Blumhouse's new adaptation of Stephen King's seminal scarebook Firestarter, from 1980, features strong performances from Zac "He Plays Dads Now" Efron and young Ryan Kiera Armstrong, but the finished product is a bland retelling of a story that, here in 2022, needed an extra jolt to bring it back and have it stand out among today's super-powered rabble.

Not only are superhero stories now the meat and potatoes of our mainstream multiplex fabric, but "youths discovering powers" is its own overflowing well. Firestarter, as a King story, is naturally more wicked than other kid fables, which tend to lean toward family-friendly adventure, but remaking this story without adding anything particularly new or making it scarier just leaves it defenseless, and feeling wholly unoriginal in the mutant landscape despite it being one of the first stories of its kind.


Armstrong stars as Charlie McGee, a girl born with tremendous powers thanks to the government experiments inflicted on her parents (which gave them various telepathic/telekinetic abilities).
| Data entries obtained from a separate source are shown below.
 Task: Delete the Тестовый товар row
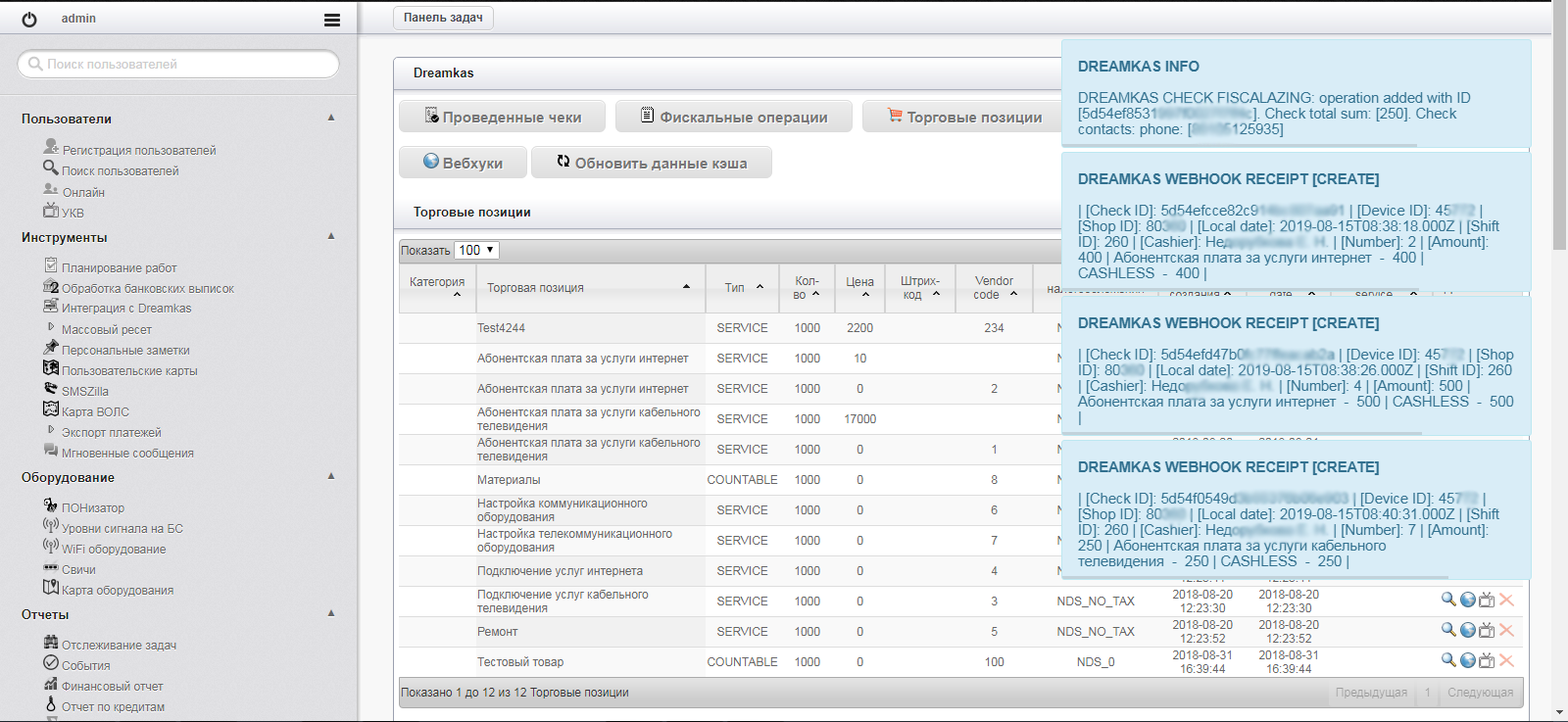pos(1506,661)
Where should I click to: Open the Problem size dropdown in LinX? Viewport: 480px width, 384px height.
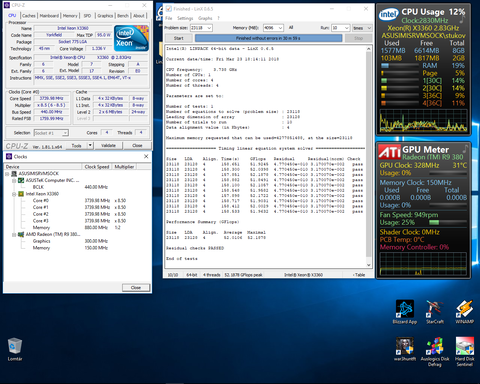(x=201, y=28)
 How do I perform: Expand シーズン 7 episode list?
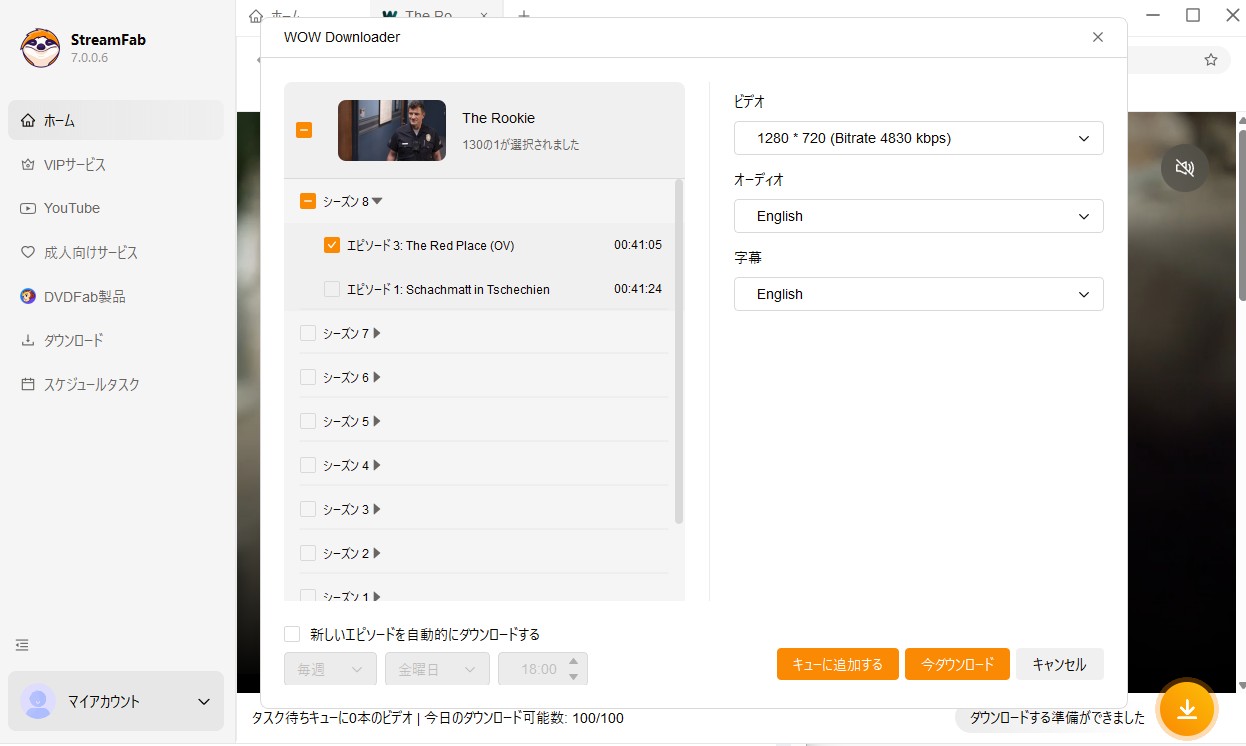[377, 333]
On the run from "The Shop," the shadowy scientific think tank that lab-ratted them, Charlie's abilities are far more dangerous than that of her mom and dad, as she not only has both of their gifts but also the skill of incineration. She can shoot out massive swaths of flame or, you know, just heat up one spot until someone combusts. Armstrong is very good in the role, not only displaying deep emotion but also syncing up well with Charlie's use of powers, rage face, and the CGI effects involved with them.

Efron is also a strong part of this story, as Charlie's father Andy, who has the power to "push" people's minds, getting them to bend to his will. Efron and Armstrong are believable as a loving duo and the film's best moments happen when they're together, but the story itself is thin and underserves them. So despite Firestarter's shortcomings, which also affect Gloria Reuben and Kurtwood Smith, who get the "Oh my God, it's Jason Bourne"-style baddie roles, Efron and Armstrong make their mark with a good dramatic showing.
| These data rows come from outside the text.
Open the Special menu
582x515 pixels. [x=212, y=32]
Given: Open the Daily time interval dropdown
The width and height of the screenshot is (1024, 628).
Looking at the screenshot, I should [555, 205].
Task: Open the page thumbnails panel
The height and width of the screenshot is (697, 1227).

On the bad guy front, Michael Greyeyes isn't as short-sheeted as the others, but he still feels like a ghost of a presence rather than a full character. As Rainbird, a super-powered fixer sent after Charlie (played by George C. Scott in the 1984 film), Greyeyes gets a few notable showdown moments, but the end resolution for his character makes little sense and only adds yet another meandering, confusing thing to this tale.

Firestarter is 90 minutes of waiting for the water to run hot, but it never passes lukewarm.

One shift to the story here -- a gentle remodeling of the book -- is giving more screen time to Vicky McGee, Charlie's mom (played by Sydney Lemmon). Instead of appearing only in flashbacks, we see Vicky and Andy co-parenting, with Vicky being the advocate for teaching Charlie how to use her powers. This slight changeup wasn't the refresher the story needed to pop but it does give us one of the movie's better confrontations when Rainbird comes calling.

Okay, I've made it this far without fire puns but as I'm only human... Firestarter has no visual spark. The story feels muted and dry -- as Charlie and Andy's life on the lam seems to last one day (and saga-feeling elements are crunched down into something that feels more like a short story) -- and the look of the film is washed out, with the appeal and vibe of a TV movie. It's such an eye-yawn that one can't wait for the barbecue brutality to unfold at the end, but then even that feels stilted. Firestarter is 90 minutes of waiting for the water to run hot, but it never passes lukewarm.